• [Task objective] Could you print the stretch of lines below from the one with "This screenshot has width=759, height=444." through the one with "Tick the 全选 select-all checkbox", exactly as they stand and without any pictures?

• [Source data]
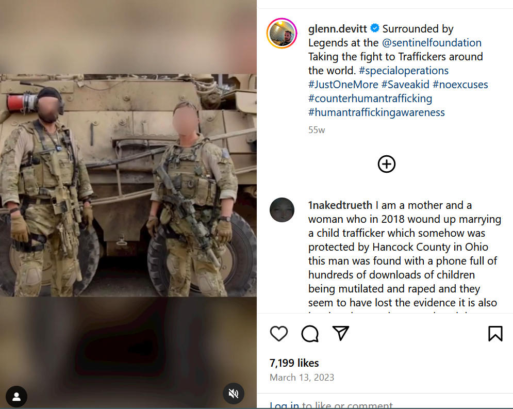Share post with the paper plane icon
513x409 pixels.
click(x=341, y=333)
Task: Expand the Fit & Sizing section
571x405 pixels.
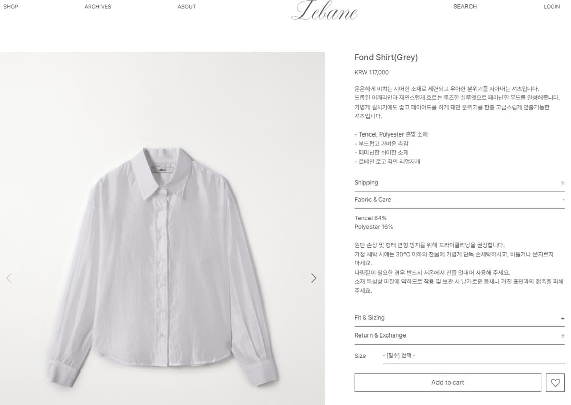Action: 459,318
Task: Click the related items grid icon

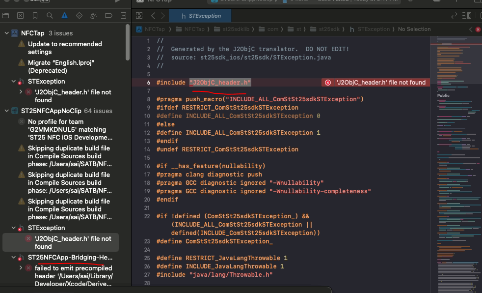Action: tap(138, 16)
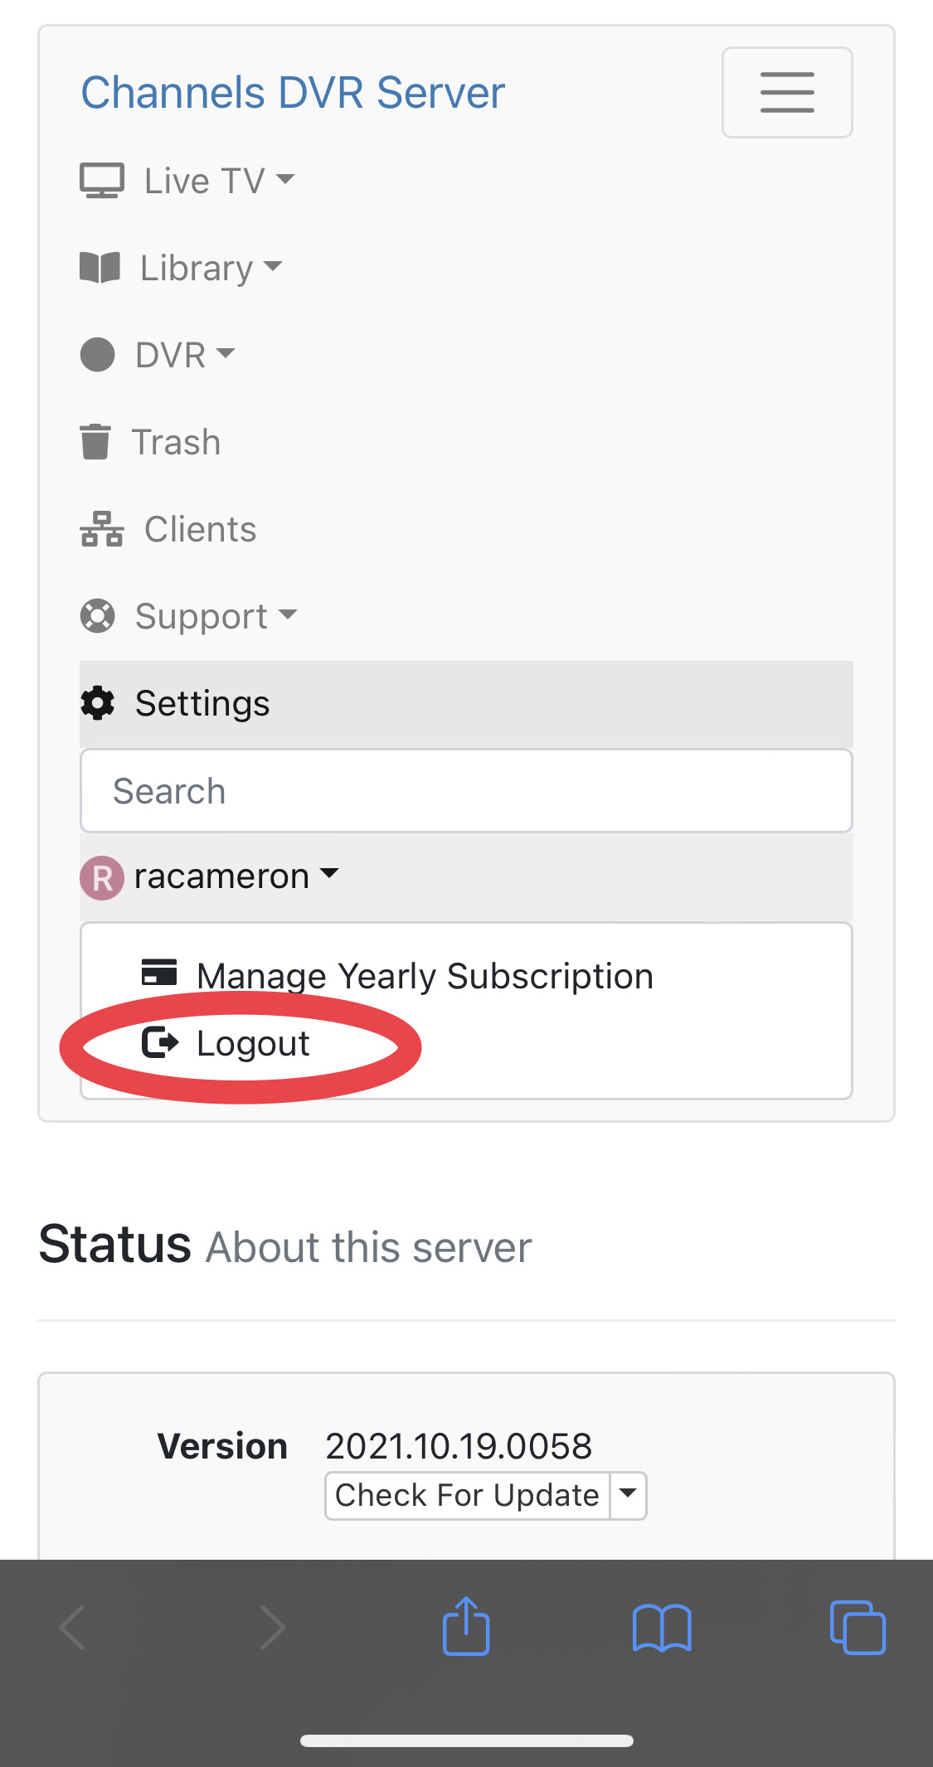This screenshot has height=1767, width=933.
Task: Toggle the hamburger navigation menu
Action: click(786, 92)
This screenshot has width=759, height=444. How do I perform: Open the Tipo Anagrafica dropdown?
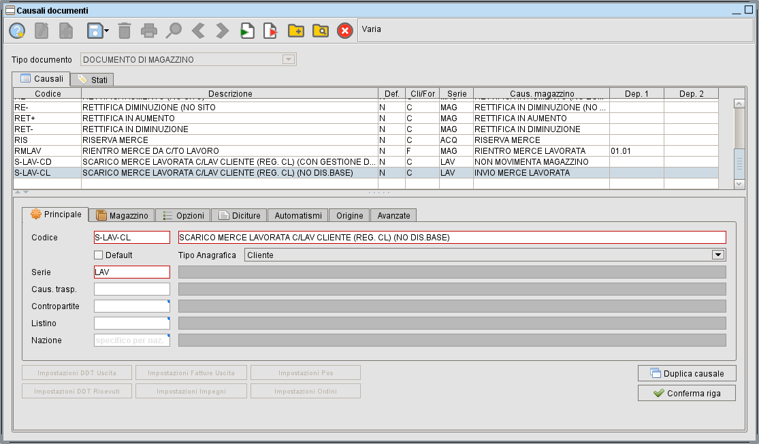pos(717,255)
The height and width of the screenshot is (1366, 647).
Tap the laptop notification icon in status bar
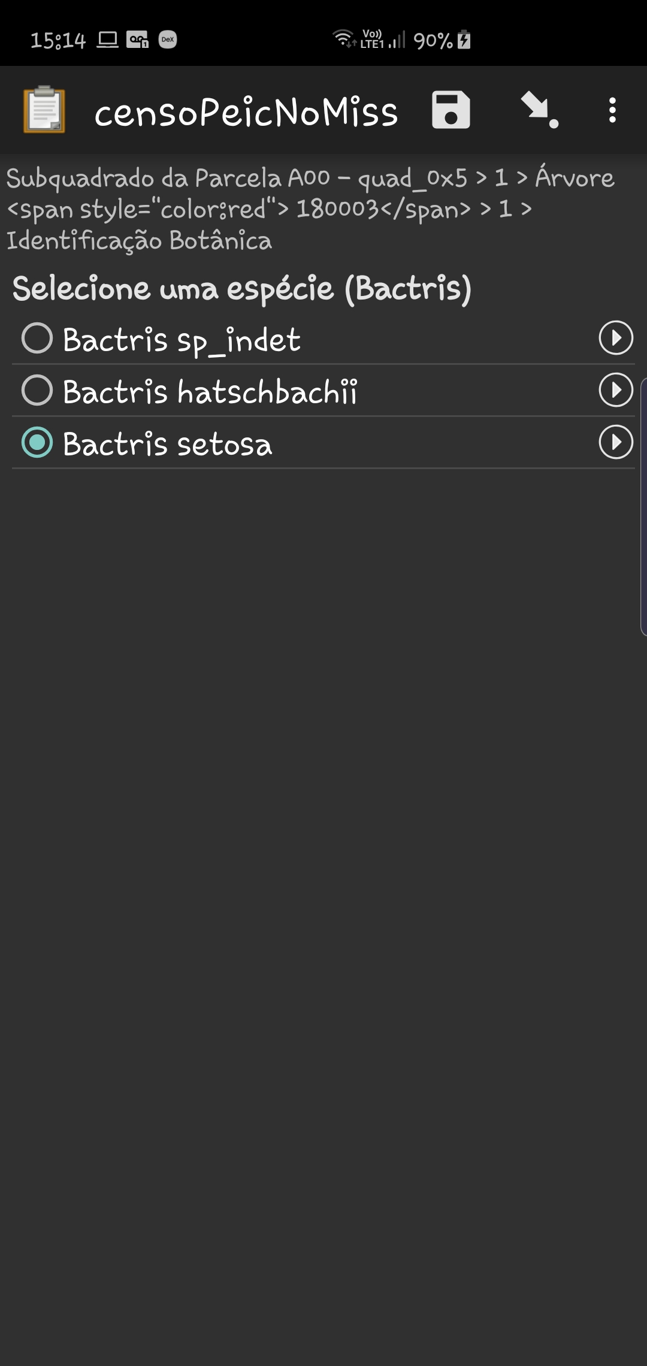[108, 40]
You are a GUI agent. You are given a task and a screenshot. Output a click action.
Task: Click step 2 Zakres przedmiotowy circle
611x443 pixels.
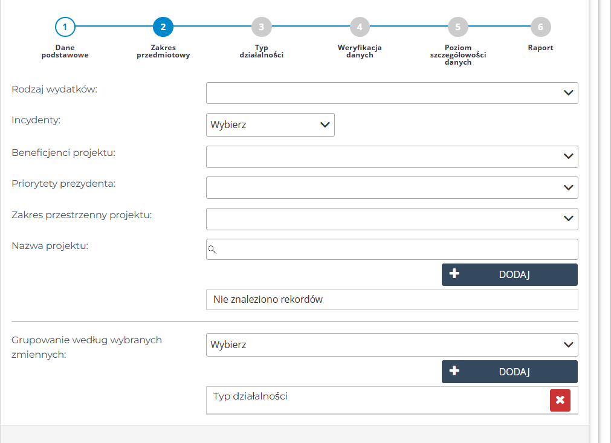163,27
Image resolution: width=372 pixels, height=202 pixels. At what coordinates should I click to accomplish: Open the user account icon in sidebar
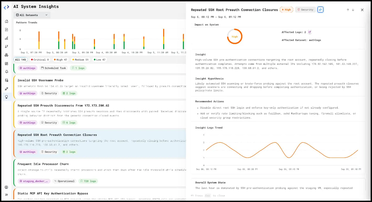7,187
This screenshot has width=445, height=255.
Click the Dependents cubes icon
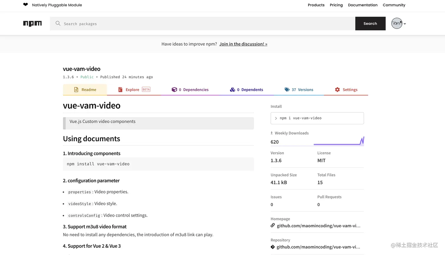233,90
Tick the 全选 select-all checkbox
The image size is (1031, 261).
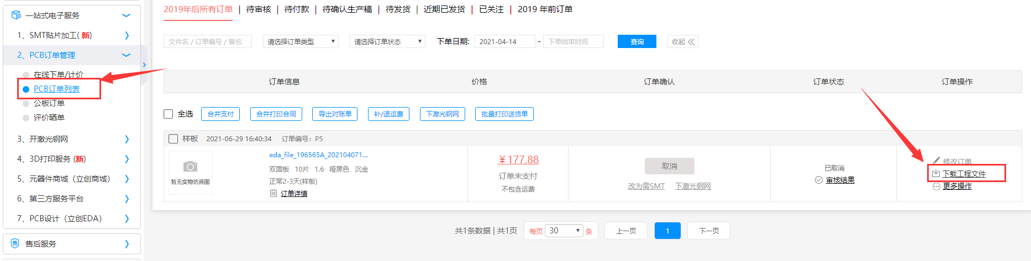click(169, 114)
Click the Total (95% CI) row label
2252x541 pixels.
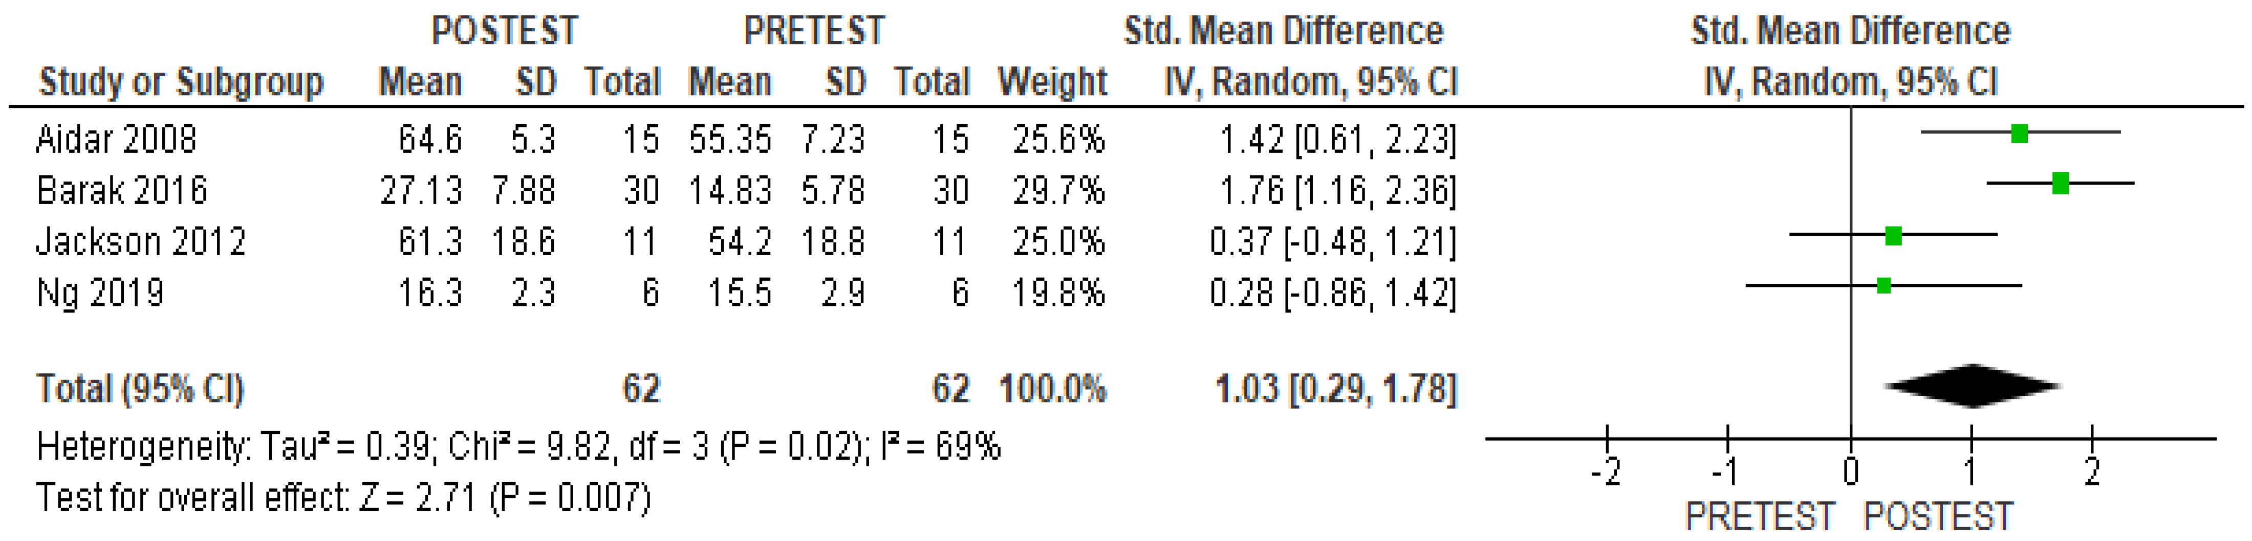140,389
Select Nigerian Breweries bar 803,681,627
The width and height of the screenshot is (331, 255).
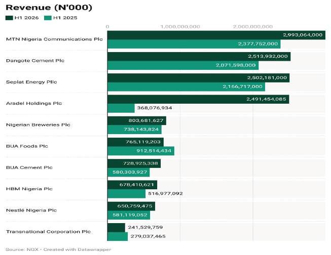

• [Your solution]
This screenshot has width=759, height=444. How do I perform: Open the Tipo Anagrafica dropdown?
pos(717,255)
The height and width of the screenshot is (1366, 647).
Tap the laptop notification icon in status bar
[108, 40]
You are a GUI agent. You are given a task and a screenshot. Output a click action.
Task: Click step 2 Zakres przedmiotowy circle
611x443 pixels.
163,27
Image resolution: width=372 pixels, height=202 pixels. At what coordinates should I click to accomplish: Open the user account icon in sidebar
7,187
This screenshot has width=445, height=255.
Click the Dependents cubes icon
233,90
Tick the 全选 select-all checkbox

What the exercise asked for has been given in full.